- EXERCISE DIRECTIONS
Report how many lines in the following entries contain "Dubai". Nothing else should be given.

- INPUT FOR THIS TASK
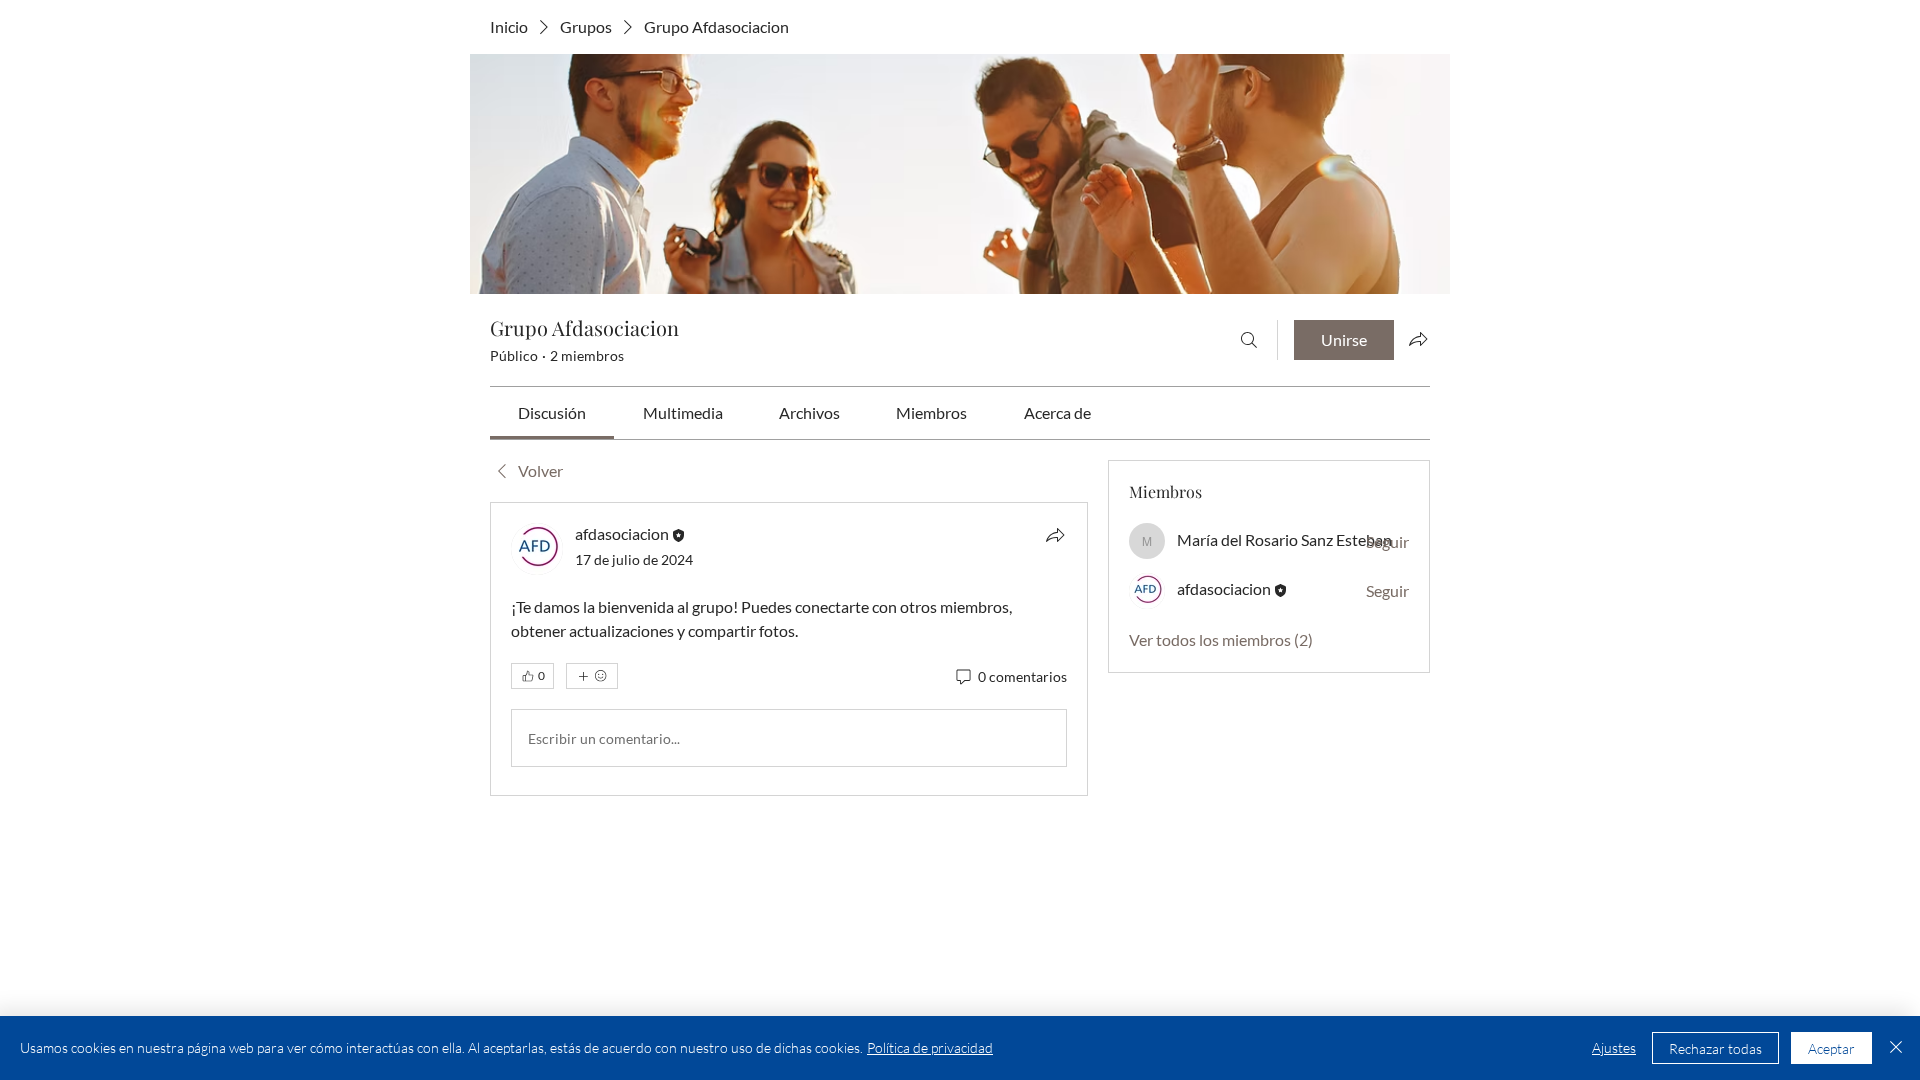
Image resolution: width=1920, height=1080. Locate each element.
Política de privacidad (930, 1047)
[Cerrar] (1896, 1048)
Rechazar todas (1715, 1048)
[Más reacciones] (592, 676)
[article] (789, 649)
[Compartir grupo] (1418, 339)
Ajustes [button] (1614, 1047)
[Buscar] (1249, 340)
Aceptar (1831, 1048)
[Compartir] (1055, 535)
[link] (552, 412)
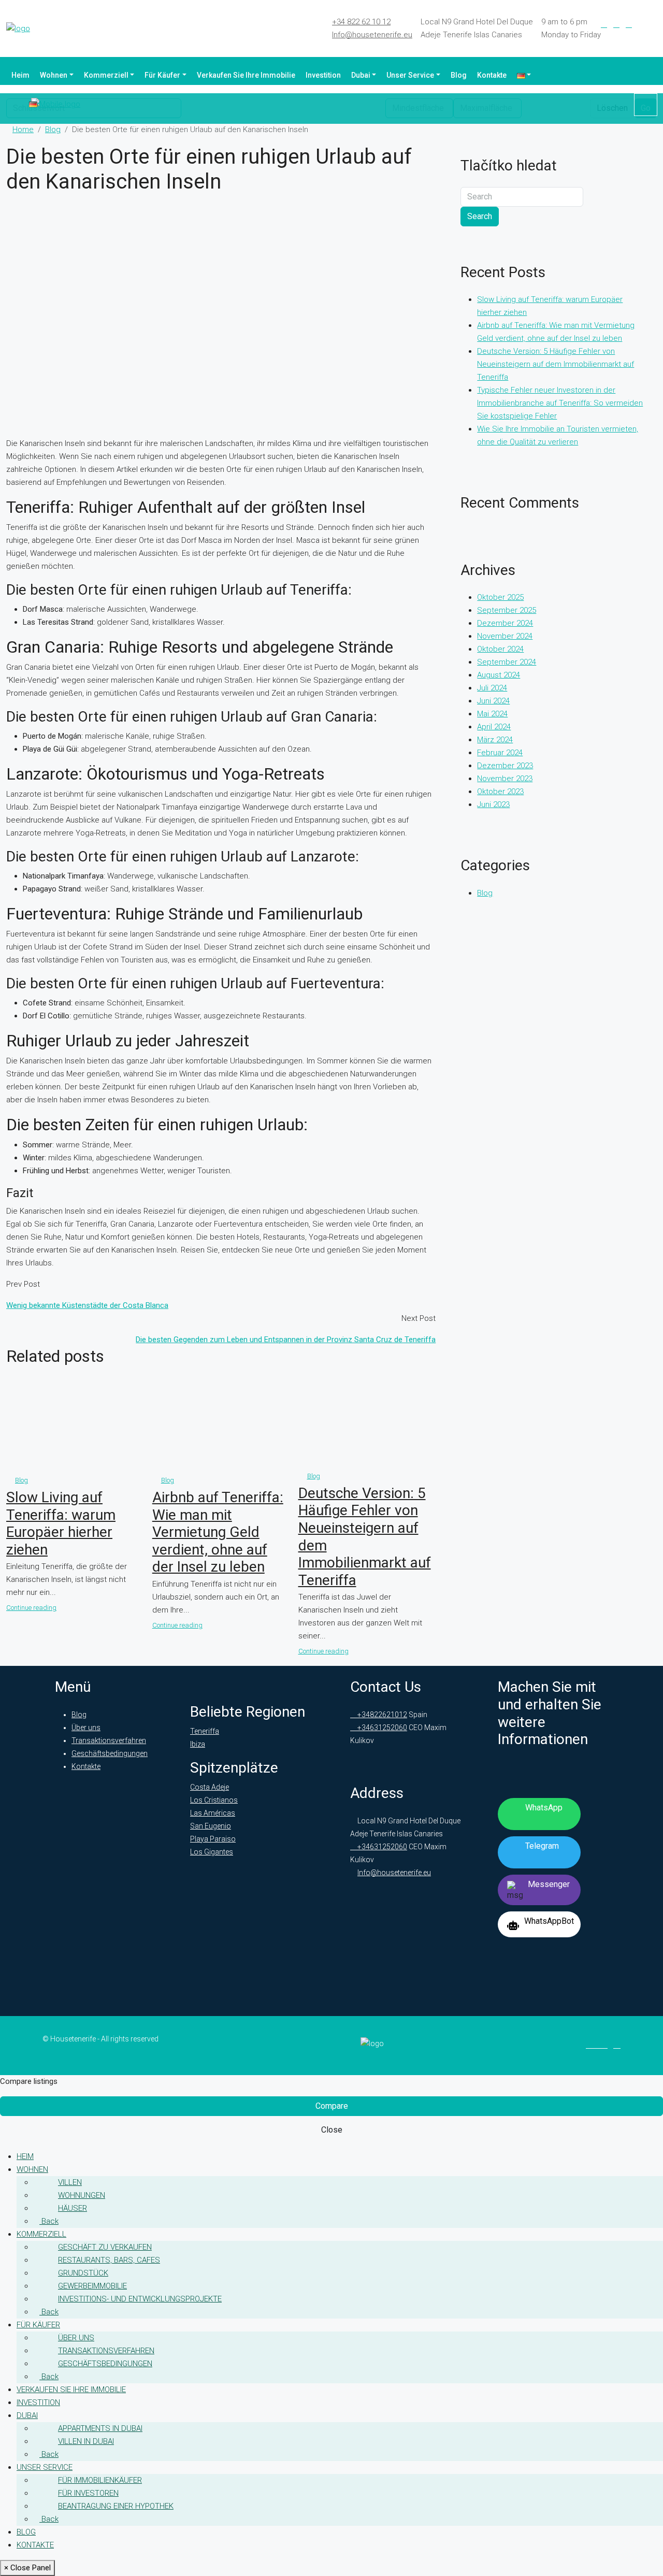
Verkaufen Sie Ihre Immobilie (246, 75)
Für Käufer (162, 75)
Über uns (85, 1727)
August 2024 (498, 675)
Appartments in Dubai (100, 2428)
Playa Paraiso (213, 1839)
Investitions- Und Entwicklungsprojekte (140, 2299)
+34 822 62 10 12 (361, 21)
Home (23, 129)
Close (331, 2130)
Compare (331, 2106)
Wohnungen (81, 2195)
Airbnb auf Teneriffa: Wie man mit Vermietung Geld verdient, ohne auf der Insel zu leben (217, 1532)
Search (479, 216)
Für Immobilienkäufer (100, 2480)
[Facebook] (604, 24)
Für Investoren (88, 2493)
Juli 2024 (492, 688)
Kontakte (492, 75)
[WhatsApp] (654, 24)
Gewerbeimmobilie (92, 2286)
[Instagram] (629, 24)
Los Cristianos (214, 1800)
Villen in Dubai (86, 2441)
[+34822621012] (645, 104)
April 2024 (494, 726)
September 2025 (506, 610)
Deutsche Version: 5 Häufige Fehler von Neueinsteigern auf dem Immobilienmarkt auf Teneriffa (555, 364)
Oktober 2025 (500, 597)
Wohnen (53, 75)
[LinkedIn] (616, 24)
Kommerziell (106, 75)
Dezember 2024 (505, 623)
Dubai (360, 75)
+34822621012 (381, 1714)
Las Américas (212, 1813)
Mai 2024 (492, 713)
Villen (70, 2182)
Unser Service (410, 75)
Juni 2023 (493, 804)
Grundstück (83, 2273)
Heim (20, 75)
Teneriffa (204, 1731)
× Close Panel (27, 2567)
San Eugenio (210, 1826)
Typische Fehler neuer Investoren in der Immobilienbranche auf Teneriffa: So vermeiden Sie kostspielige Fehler (560, 403)
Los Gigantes (211, 1852)
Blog (459, 75)
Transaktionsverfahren (108, 1740)
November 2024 (504, 636)
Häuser (72, 2208)
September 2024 (506, 662)
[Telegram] (641, 24)
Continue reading (31, 1607)
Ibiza (197, 1744)
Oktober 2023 (500, 791)
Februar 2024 (500, 752)
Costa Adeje (209, 1787)
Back (49, 2221)
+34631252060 (381, 1727)
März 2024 (495, 739)
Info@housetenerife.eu (372, 34)
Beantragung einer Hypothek (116, 2506)
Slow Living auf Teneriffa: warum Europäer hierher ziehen (61, 1523)
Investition (323, 75)
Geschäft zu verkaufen (105, 2247)
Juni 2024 (493, 701)
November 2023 (504, 778)
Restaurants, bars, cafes (109, 2260)
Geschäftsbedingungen (109, 1753)
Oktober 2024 (500, 649)
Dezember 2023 (505, 765)
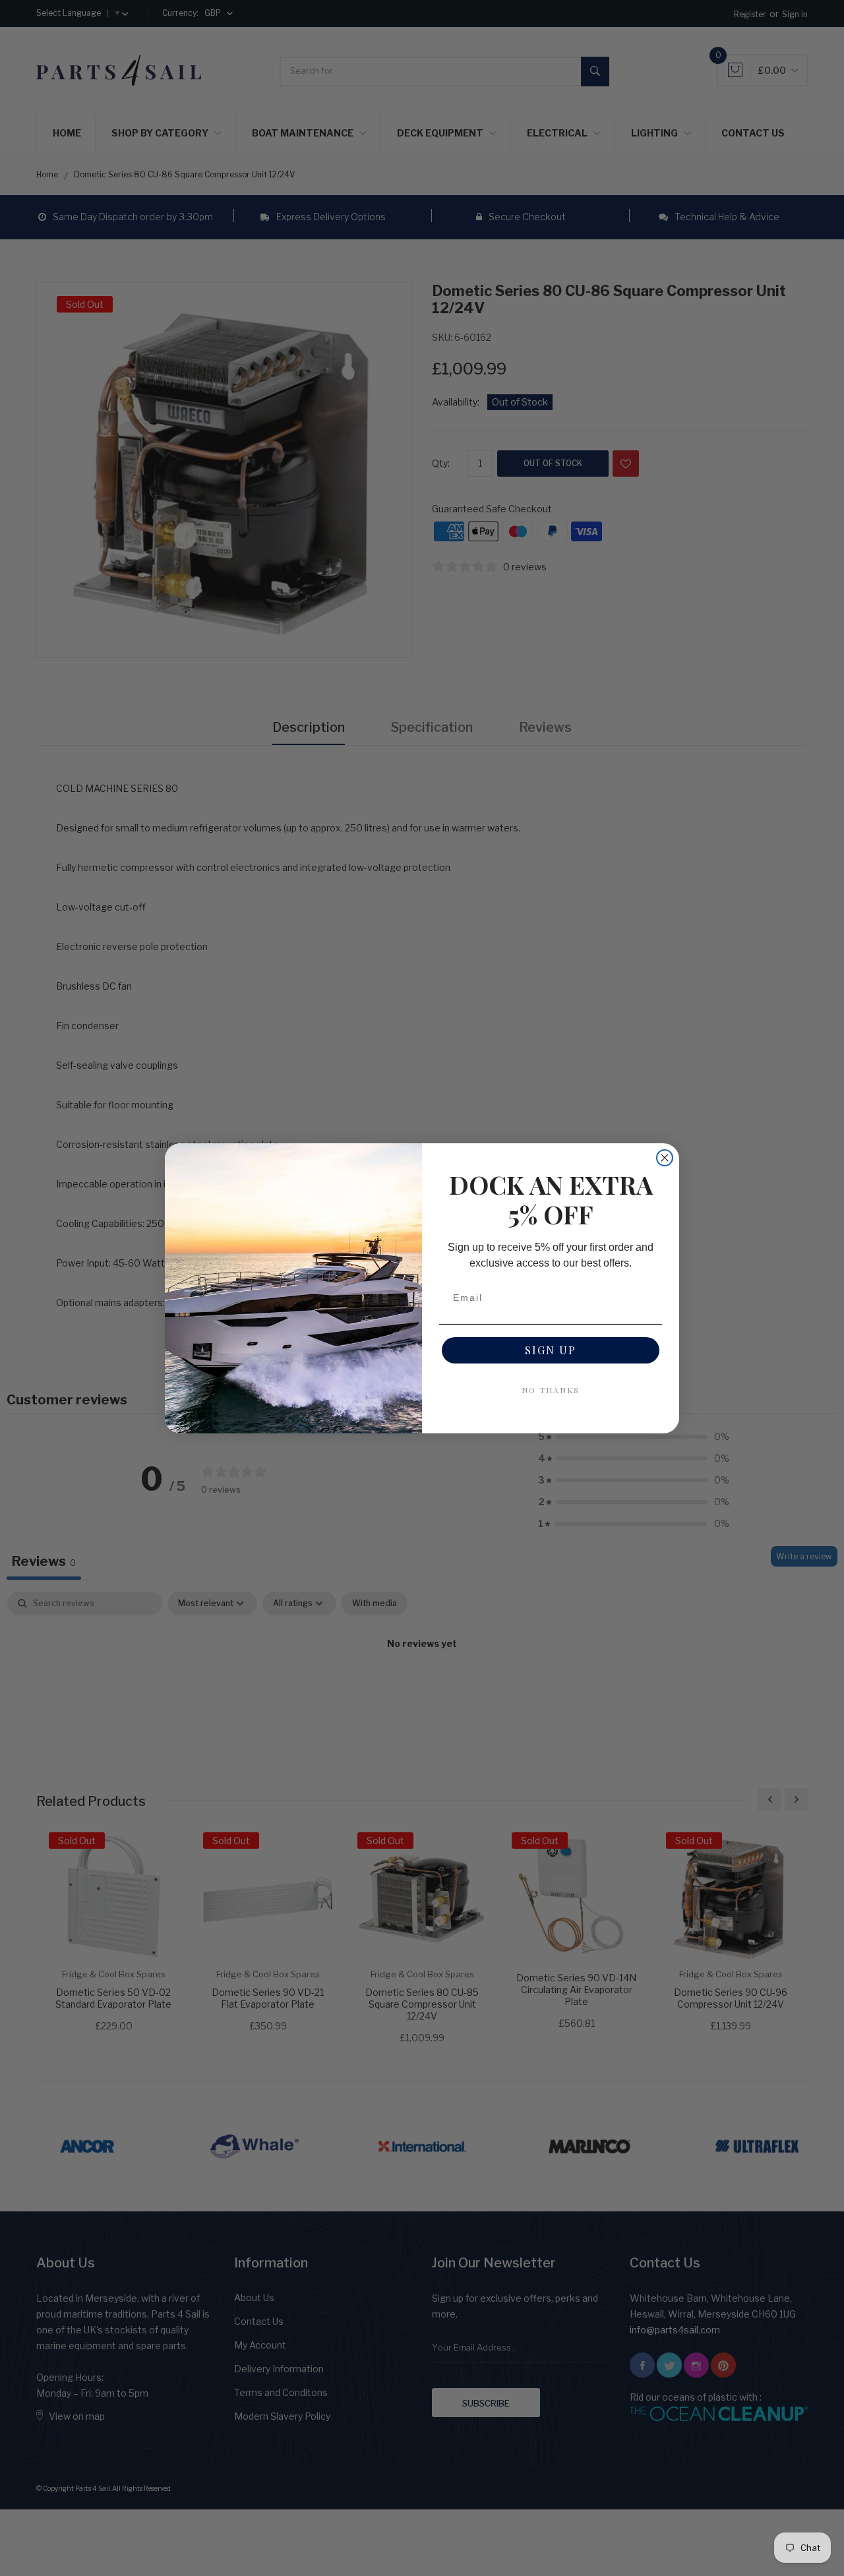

- TASK RESULT
3